I am continually dismayed by the constant misinformation about poultry imports in SA, specifically where it concerns dumping or predatory trade. Consumers are faced by a barrage of fake news from the local poultry industry and its allies, all presented as fact and cloaked in the illusory garb of being in the best interests of SA and the public. There is not one shred of truth to these insinuations.  

Trade, by its very nature, is reciprocal, so to attack trading partner countries that also procure a vast basket of goods and services from SA is dangerous and in direct opposition to the strong message of welcome our president gave global investors at the recent investment conference.  

One of the most persistent and endlessly repeated mistruths is that large quantities of poultry products are “dumped” in this country. Dumping is when one country sells similar products abroad at a cheaper rate than in its domestic market. There are no SA trade partners that are selling their poultry product in SA below this cost.  

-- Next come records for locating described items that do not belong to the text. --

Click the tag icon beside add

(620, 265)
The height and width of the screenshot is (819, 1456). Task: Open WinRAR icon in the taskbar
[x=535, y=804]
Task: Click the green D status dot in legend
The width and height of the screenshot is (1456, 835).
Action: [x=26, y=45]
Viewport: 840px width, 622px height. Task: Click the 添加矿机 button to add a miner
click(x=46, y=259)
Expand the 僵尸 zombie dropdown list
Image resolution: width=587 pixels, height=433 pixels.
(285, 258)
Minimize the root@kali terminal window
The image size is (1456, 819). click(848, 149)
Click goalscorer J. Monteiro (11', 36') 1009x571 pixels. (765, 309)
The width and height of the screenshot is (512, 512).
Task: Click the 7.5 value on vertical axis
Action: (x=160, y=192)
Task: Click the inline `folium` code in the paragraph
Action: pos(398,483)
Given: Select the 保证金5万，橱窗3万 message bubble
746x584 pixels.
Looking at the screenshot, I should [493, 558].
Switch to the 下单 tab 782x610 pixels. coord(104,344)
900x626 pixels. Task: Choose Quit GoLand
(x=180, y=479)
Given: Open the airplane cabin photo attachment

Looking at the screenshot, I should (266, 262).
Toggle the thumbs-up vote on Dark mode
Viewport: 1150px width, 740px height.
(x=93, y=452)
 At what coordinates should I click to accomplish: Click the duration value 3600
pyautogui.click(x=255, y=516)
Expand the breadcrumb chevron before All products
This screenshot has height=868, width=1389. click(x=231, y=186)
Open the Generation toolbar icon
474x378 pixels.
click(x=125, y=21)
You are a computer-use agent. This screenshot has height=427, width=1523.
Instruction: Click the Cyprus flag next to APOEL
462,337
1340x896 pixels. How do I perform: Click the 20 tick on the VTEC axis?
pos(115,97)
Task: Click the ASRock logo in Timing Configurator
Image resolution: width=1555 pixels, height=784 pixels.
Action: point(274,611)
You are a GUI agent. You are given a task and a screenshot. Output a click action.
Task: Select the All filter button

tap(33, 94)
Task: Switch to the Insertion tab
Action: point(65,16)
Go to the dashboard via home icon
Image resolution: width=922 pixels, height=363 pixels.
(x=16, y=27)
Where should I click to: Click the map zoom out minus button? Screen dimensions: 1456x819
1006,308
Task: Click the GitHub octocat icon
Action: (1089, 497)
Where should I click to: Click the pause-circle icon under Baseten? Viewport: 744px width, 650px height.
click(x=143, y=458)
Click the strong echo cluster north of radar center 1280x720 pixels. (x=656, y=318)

A well-known tactic of purveyors of propaganda and fake news is to build a false narrative around verifiable facts. The domestic poultry industry has made much of the fact that imports have increased since the beginning of the lockdown. This may be true in part because demand plummeted on the back of the lockdown, and then increased again as the country opened up, but overall it is not true. Statistics show that poultry imports this year declined by 15.3%. 

They will also conveniently add mechanically deboned meat to inflate poultry import statistics and bolster their import growth narrative. But this is misguided. Mechanically deboned meat is not produced to scale in SA and has to be imported because it is critical to the production of cold cuts, viennas and so forth, and contributes substantially to the protein intake of many of SA’s poorer consumers.  

Now the industry is calling for the introduction of limits on the amount of poultry imported into SA. If imports are to be reduced or restricted by law we in effect remove the competitive nature of the local market, all to the detriment of the already cash-strapped consumers.

Local producers in Botswana, for example, were successful in their attempts to close the market to imports. Without the tempering role of imports, the price of chicken skyrocketed and today affordable chicken from SA is smuggled across the border into Botswana to meet the demands of people desperate for access to reasonably priced chicken.

Calls by our domestic producers for increased pricing can already be seen in SA. This is despite their commitment to the trade, industry & competition minister during discussions leading up to the adoption of the poultry master plan that local producers would not increase the price of chicken. This week the CEO of Astral said it would have to push through a price increase of up to R2/kg on frozen chicken, a 10% price increase on a basic consumer staple.

The preservation of jobs is critical, especially in the current economic climate. But so is maintaining chicken affordability for SA’s people. One of the key focus areas in the department of trade, industry & competition’s poultry master plan is to encourage domestic producers to drive efficiencies and increase its own export capability. In doing so the domestic industry will be geared for growth, able to create and sustain jobs and create value for shareholders.

From a trade perspective, the SA poultry industry is already one of the most protected in the world. Last year the SA Poultry Association applied for an 82% ad valorem import tariff on bone-in and boneless frozen chicken from many non-EU countries, including the US and Brazil. In March 2020 the SA government granted a tariff of 62% on frozen bone-in chicken portions (up from 37%) and 42% for frozen boneless portions (up from 12%).  

Such high tariffs go beyond levelling the playing fields and border on extreme protectionism, which allows large local producers to hike their profits while smaller, mainly emerging producers get shut out of the market.

Consumers bear the brunt of protectionism by paying more for chicken. According to the National Agricultural Marketing Council, the price of chicken has increased 7.8% over the past year. This increase, according to the council’s chief agricultural economist, Sifiso Ntombela, is due to a weakening in the exchange rate just before the start of lockdown and the increased import tariffs gazetted in March.

The domestic industry’s strategy, which is to close the market to imports, which are less than 20% of total consumption, is counterintuitive and destructive and will only lead to higher prices for consumers, drive a rift between SA and its key trade partners, and further consolidate an already oligopolistic industry. As with all things, balance is required, not only in terms of trade relations but also in the inflated rhetoric that continues to damage this industry.

• Matthew is CEO of the Association of Meat Importers & Exporters.